:: WORK TO BE COMPLETED ::
Check each line of the material. Copy those containing "section".

:: DATA FOR ANALYSIS ::

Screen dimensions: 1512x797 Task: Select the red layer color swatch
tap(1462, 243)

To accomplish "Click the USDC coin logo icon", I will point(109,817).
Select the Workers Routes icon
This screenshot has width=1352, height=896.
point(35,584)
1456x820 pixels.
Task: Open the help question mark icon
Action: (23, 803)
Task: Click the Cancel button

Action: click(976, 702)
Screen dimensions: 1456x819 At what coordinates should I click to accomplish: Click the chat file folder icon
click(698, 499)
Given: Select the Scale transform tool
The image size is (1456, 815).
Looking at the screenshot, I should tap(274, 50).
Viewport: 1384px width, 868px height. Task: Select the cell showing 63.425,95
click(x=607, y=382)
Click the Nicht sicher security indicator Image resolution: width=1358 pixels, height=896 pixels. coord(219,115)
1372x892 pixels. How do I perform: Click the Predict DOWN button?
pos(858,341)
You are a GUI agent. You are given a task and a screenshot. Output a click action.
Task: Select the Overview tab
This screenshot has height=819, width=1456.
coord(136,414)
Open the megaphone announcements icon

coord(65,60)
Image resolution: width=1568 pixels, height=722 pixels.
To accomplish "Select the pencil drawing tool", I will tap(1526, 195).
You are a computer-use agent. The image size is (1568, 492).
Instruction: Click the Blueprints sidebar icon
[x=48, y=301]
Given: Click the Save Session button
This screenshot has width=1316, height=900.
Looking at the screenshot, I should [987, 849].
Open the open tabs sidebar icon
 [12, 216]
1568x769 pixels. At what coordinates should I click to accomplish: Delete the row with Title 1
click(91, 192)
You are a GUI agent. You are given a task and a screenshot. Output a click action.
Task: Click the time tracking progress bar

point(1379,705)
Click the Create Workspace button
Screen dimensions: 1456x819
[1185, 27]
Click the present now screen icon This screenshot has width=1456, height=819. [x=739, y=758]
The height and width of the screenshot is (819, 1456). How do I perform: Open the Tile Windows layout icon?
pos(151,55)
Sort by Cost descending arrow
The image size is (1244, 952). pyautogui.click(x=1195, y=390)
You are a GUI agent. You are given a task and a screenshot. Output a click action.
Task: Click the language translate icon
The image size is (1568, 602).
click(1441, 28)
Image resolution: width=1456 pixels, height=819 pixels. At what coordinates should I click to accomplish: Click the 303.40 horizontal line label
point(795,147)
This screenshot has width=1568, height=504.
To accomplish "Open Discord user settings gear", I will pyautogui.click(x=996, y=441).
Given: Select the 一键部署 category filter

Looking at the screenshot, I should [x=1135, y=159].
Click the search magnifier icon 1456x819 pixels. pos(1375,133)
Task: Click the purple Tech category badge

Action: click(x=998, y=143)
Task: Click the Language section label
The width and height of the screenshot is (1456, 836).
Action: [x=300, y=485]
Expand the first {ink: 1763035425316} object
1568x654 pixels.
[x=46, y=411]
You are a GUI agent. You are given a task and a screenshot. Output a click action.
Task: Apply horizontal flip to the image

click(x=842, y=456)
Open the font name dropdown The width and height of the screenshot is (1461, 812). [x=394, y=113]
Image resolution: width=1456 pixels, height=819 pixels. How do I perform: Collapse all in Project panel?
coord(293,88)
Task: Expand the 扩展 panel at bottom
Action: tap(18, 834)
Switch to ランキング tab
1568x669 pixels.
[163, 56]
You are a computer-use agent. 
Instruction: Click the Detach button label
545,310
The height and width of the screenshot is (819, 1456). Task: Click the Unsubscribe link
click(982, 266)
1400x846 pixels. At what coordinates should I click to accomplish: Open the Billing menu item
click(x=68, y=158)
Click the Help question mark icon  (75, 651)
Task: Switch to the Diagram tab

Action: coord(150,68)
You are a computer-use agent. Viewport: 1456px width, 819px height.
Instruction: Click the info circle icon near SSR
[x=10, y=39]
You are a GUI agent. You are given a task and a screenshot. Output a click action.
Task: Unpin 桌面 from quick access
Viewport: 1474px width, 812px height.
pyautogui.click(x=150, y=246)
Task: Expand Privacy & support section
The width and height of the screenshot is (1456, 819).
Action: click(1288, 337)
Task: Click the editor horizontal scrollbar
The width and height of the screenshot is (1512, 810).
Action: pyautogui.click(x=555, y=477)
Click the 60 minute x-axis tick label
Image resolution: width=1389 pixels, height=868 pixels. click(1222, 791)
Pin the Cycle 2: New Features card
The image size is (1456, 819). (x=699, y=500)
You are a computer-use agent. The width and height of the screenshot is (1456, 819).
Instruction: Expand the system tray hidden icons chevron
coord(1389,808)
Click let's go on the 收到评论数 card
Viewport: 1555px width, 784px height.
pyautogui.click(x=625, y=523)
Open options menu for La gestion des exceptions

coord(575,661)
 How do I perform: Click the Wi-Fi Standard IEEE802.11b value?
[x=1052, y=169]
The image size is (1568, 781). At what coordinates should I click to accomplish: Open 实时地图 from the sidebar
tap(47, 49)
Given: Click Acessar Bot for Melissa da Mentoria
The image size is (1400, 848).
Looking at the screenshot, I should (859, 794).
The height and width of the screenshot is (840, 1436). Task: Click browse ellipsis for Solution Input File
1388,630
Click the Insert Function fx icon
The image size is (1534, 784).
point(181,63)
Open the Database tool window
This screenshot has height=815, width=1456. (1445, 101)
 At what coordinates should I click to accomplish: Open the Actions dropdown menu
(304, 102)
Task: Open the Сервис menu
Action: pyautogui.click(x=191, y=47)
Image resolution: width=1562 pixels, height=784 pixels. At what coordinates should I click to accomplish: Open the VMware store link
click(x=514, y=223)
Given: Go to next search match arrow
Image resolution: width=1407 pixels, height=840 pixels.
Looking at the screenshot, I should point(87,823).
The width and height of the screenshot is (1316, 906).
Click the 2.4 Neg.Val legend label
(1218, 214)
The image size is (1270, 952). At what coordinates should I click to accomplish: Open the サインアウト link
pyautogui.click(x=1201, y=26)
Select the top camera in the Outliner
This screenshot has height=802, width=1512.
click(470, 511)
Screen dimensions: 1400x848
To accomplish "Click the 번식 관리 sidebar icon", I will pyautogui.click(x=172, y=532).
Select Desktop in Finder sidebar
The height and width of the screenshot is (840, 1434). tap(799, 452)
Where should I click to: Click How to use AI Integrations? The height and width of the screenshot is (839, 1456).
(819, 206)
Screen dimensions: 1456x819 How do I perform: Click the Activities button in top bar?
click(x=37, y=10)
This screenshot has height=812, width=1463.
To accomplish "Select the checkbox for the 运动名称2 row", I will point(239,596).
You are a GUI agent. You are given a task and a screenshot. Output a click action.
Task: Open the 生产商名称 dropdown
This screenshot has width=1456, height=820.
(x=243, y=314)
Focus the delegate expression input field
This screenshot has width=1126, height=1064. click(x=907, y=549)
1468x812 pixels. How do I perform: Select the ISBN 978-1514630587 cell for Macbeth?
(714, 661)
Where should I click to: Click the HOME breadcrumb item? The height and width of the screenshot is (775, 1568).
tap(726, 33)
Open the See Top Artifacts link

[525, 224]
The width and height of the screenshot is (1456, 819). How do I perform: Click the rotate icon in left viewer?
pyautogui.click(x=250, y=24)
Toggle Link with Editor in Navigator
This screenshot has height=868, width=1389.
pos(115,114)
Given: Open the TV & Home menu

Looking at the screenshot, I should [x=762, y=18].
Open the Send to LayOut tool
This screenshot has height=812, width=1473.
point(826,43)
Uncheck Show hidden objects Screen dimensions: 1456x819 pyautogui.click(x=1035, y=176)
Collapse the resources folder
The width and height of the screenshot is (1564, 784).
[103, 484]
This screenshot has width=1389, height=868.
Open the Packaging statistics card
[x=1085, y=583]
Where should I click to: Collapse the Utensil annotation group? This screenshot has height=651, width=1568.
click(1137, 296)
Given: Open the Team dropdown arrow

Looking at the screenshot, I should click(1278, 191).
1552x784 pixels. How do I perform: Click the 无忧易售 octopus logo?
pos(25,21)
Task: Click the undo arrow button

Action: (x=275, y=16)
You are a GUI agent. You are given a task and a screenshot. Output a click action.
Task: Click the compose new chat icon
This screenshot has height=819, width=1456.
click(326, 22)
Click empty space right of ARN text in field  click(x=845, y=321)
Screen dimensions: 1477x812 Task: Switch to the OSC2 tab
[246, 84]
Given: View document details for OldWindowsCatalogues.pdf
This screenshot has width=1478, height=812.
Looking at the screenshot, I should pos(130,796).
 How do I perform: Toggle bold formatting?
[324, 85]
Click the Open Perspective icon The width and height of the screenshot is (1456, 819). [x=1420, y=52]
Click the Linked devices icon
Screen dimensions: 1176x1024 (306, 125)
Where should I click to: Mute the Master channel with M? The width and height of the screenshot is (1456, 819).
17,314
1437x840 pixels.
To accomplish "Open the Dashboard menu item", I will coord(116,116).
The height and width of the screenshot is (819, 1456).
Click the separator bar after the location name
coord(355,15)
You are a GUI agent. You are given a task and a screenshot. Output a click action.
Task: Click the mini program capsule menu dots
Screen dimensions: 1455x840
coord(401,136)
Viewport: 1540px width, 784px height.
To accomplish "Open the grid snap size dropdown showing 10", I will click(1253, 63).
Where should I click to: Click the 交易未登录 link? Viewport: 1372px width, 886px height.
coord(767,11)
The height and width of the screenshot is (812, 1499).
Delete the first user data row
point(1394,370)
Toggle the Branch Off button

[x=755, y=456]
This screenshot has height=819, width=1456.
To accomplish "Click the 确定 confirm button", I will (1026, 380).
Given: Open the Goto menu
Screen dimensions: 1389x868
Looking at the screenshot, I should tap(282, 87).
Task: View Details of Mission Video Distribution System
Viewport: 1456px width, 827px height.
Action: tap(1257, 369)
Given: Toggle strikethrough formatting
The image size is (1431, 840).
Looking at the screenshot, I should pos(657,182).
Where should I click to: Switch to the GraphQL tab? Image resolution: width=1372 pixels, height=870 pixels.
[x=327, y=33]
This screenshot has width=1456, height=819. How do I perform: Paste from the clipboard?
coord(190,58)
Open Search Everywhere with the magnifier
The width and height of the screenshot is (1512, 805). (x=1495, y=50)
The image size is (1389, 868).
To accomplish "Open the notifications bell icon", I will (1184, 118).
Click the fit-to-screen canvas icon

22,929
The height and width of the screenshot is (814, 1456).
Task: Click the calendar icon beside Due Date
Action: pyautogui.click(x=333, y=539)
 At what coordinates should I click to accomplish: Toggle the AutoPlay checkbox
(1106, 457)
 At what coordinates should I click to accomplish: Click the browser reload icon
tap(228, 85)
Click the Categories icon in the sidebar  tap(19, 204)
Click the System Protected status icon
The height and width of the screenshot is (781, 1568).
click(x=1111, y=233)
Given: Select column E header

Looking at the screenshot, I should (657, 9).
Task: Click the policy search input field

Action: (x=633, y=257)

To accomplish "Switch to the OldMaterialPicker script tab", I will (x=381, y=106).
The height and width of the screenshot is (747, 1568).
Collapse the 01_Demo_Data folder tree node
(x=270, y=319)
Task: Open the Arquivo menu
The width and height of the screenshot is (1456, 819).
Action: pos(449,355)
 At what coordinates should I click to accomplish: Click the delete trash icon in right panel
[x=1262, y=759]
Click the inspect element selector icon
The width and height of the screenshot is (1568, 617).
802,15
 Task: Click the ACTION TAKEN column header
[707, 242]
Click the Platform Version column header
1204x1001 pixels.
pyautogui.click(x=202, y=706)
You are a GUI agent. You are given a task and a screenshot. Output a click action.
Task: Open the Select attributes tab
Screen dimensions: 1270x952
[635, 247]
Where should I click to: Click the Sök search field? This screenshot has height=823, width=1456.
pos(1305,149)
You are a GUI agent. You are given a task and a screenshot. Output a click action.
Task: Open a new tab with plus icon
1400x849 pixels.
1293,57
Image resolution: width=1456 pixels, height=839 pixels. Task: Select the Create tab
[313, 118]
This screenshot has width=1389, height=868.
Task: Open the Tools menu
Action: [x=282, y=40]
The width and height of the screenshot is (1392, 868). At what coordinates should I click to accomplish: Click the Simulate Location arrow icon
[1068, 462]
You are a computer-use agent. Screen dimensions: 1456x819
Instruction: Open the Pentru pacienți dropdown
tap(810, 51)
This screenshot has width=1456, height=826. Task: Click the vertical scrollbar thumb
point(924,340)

:: TASK RESULT ::
Task: Click the Language section label
Task: Expand Privacy & support section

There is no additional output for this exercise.